A newly discovered prehistoric bird was in fact only slightly smaller than a two-seater airplane. Pelagornis sandersi had a wingspan of between 20 and 24 feet, which makes it the largest flying bird yet discovered.

Pelagornis sandersi also had stumpy legs and a mouth filled with strange, bony spikes, which made it look like a dragon, according to Dan Ksepka, the paleontologist who pieced together its bones.

“This was a remarkable fossil,” Dr. Ksepka said. “Almost like something out of Game of Thrones. There is simply nothing like them around today.”

The bird’s bones were unearthed in 1983, during the expansion of Charleston airport in South Carolina.

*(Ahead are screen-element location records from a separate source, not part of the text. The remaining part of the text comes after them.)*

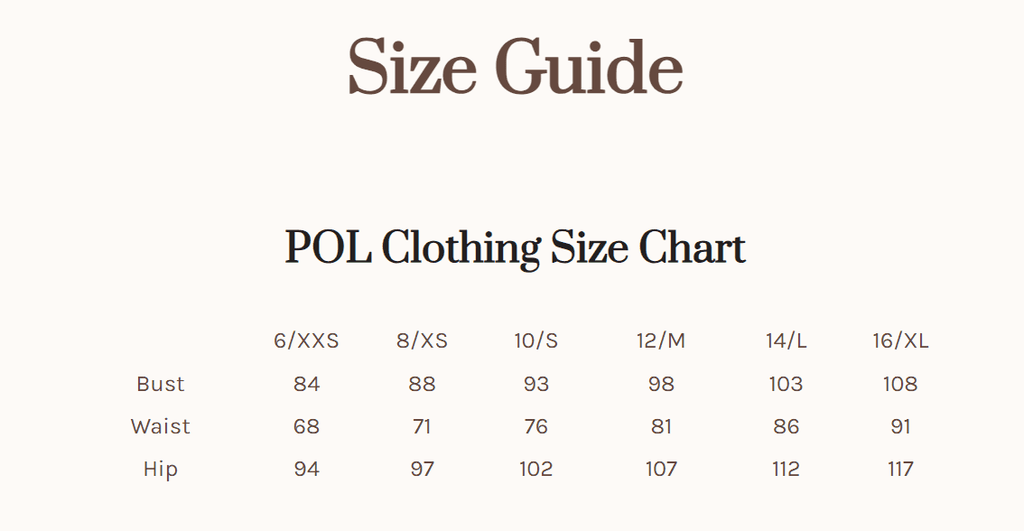Click bust value 108 in 16/XL column
1024x531 pixels.
point(901,384)
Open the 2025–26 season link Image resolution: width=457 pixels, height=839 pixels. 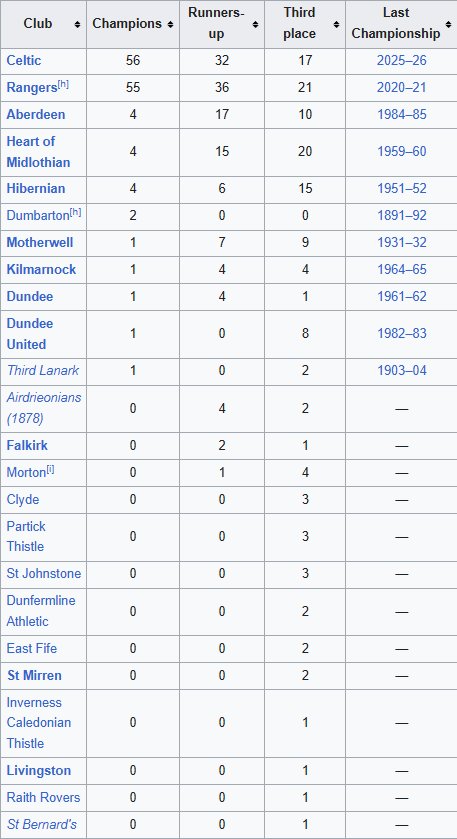pyautogui.click(x=401, y=60)
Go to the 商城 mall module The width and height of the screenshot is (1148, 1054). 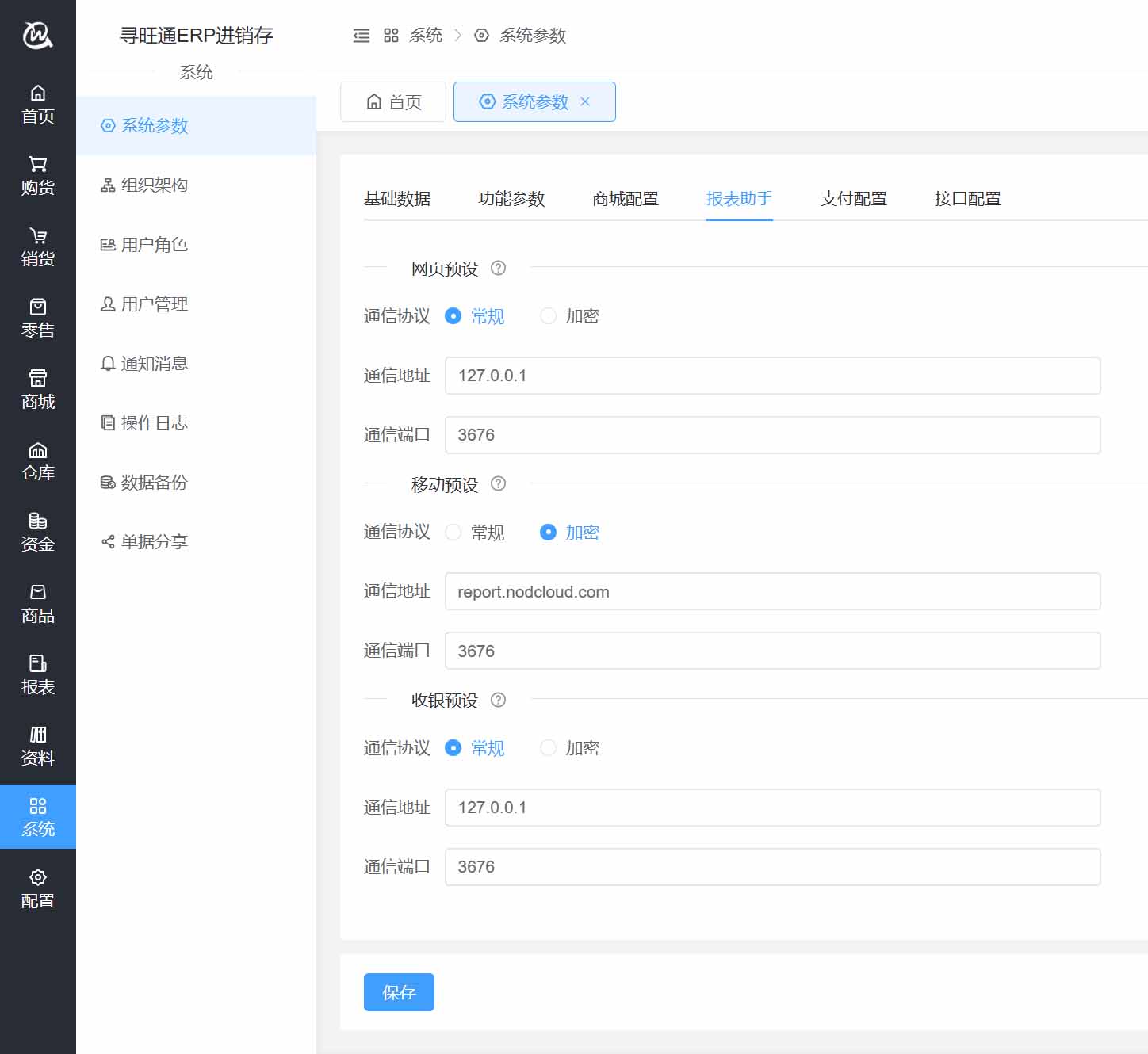(37, 388)
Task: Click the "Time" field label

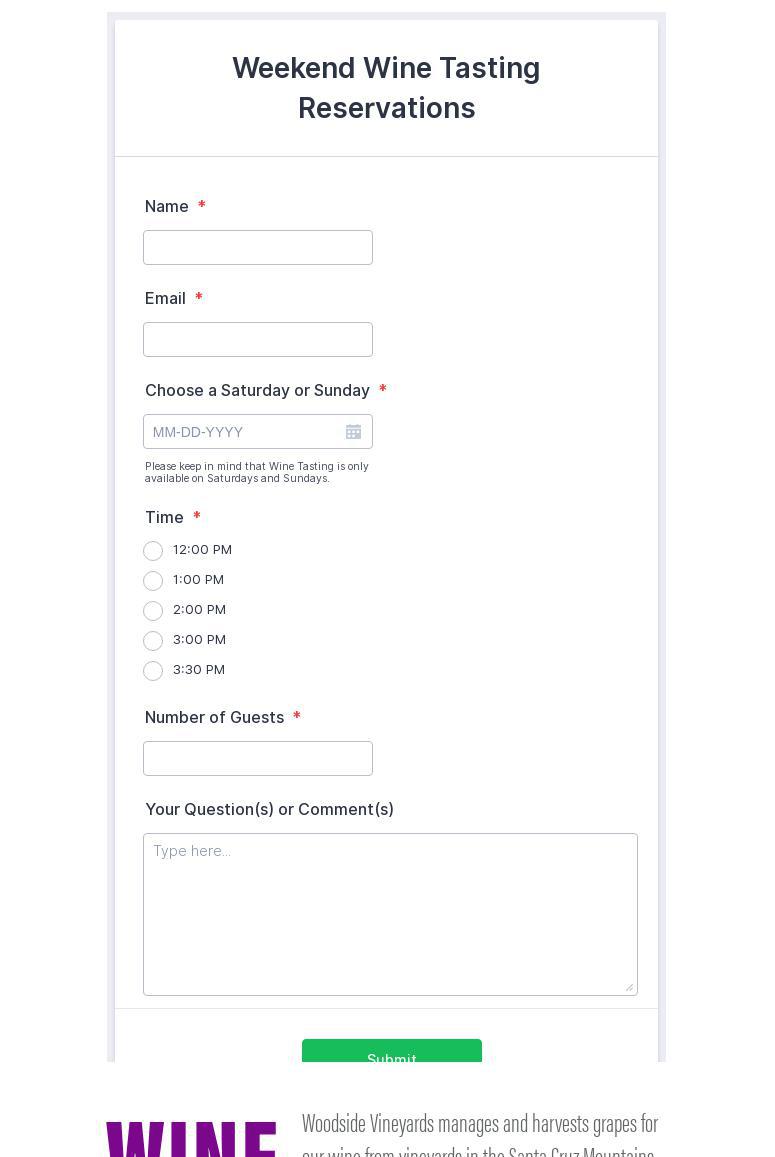Action: click(x=164, y=517)
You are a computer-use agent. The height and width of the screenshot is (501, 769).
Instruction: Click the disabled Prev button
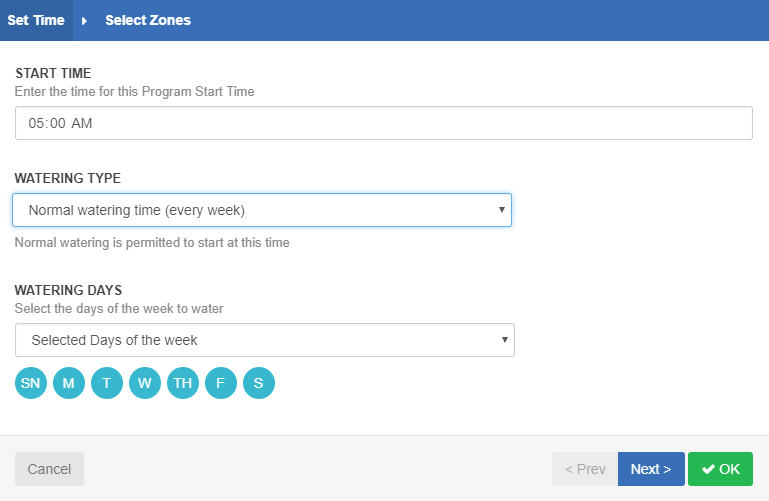585,469

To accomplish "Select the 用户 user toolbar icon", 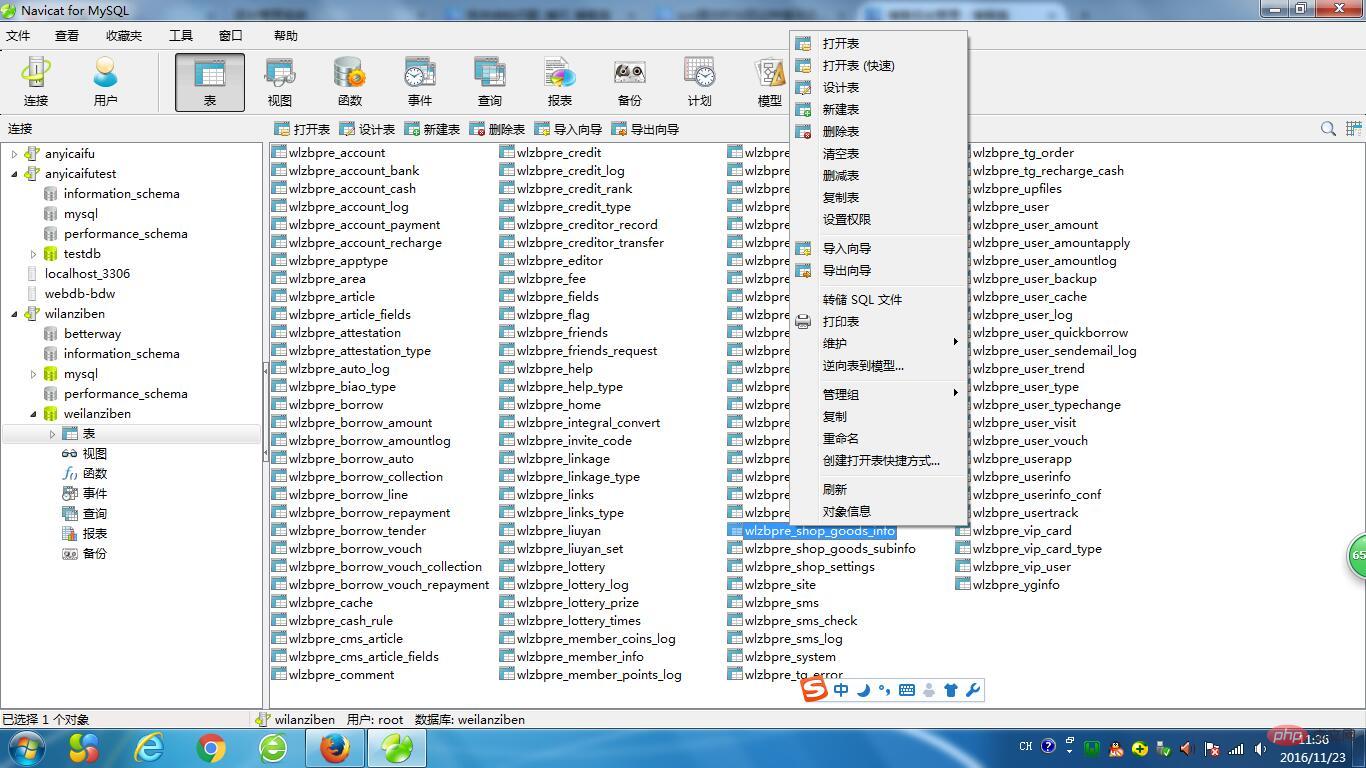I will pyautogui.click(x=105, y=81).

It has been named after Albert Sanders, the curator at Charleston Museum who led the original excavation.

The bones then spent almost three decades in a drawer at the museum, until they were rediscovered by Dr. Ksepka, then of North Carolina State University.

Not afraid of skeletons in closets, Dr. Ksepka pieced together the bird’s skull, shoulder blade, leg and wing bones. He then extrapolated its mass, wingspan and wing shape.

These findings were fed into a computer program, which estimated how the bird might have flown. This suggested that, like the modern albatross, the prehistoric bird was an efficient glider, and would barely have needed to flap its wings in order to keep moving. It would probably have reached speeds of up to 37mph.

But the 48 pound bird would have struggled to take off. It was too heavy, and its feet too small to run on water like a goose or swan. Its mass was too great, meanwhile, for its wing muscles to flap sufficiently to achieve take-off. “I think they just waited on the beach for a strong wind to carry them aloft,” Dr. Ksepka said.

Once in flight, the bird would have used the spikes in its beak to spear prey, such as other birds. Such spikes are, in fact, significantly less rare than one would think. Similar “toothed” birds lived between 55 and 3 million years ago.

Pelagornis sandersi is likely to have lived between 25 and 28 million years ago. Other oversized prehistoric birds include Argentavis magnificens, which lived 6 million years ago and had a wingspan of 18 to 23 feet.

The royal albatross, the largest flying bird alive, has a wingspan of around 10 feet. A Cessna airplane, by contrast, has a wingspan of around 33 feet.